Task data: Begin

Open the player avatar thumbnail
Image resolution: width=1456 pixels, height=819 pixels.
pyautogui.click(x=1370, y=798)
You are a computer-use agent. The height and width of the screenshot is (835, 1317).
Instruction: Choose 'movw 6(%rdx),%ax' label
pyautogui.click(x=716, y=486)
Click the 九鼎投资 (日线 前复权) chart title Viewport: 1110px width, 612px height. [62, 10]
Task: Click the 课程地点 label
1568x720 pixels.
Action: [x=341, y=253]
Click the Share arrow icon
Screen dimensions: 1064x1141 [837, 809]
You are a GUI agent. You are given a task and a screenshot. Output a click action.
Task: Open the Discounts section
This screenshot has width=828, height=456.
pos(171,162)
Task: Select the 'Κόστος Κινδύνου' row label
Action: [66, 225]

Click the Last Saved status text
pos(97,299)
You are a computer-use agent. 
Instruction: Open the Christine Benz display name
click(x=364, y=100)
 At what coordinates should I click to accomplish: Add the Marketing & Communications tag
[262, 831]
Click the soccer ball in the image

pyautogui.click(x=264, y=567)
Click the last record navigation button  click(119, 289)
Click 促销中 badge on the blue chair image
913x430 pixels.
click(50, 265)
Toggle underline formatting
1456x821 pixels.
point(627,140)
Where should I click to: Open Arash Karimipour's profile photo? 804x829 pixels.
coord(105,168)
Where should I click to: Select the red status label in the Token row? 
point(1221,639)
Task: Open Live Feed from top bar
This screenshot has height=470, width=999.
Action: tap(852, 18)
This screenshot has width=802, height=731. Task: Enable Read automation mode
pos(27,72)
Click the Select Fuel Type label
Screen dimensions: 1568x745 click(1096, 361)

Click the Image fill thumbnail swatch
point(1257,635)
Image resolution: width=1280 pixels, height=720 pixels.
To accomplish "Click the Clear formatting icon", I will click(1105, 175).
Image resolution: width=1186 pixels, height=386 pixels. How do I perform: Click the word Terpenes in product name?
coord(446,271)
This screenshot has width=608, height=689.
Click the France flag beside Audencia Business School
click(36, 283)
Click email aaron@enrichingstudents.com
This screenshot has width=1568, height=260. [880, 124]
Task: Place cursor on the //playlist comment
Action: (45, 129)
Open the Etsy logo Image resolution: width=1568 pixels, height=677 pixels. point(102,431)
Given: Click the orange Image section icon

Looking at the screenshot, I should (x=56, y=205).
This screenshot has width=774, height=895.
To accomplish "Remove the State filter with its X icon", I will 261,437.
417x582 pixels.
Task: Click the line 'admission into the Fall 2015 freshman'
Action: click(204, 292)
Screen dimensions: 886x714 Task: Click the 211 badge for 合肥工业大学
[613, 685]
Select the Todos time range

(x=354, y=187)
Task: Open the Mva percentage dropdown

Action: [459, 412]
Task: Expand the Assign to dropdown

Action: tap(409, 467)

Task data: End

Exercise description. Search the data and copy each line containing "agent".

Task answer.
You are a computer-use agent. The height and width of the screenshot is (835, 1317).
You are a GUI agent. You are given a task and a screenshot. Output a click action.
You are a computer-use agent. 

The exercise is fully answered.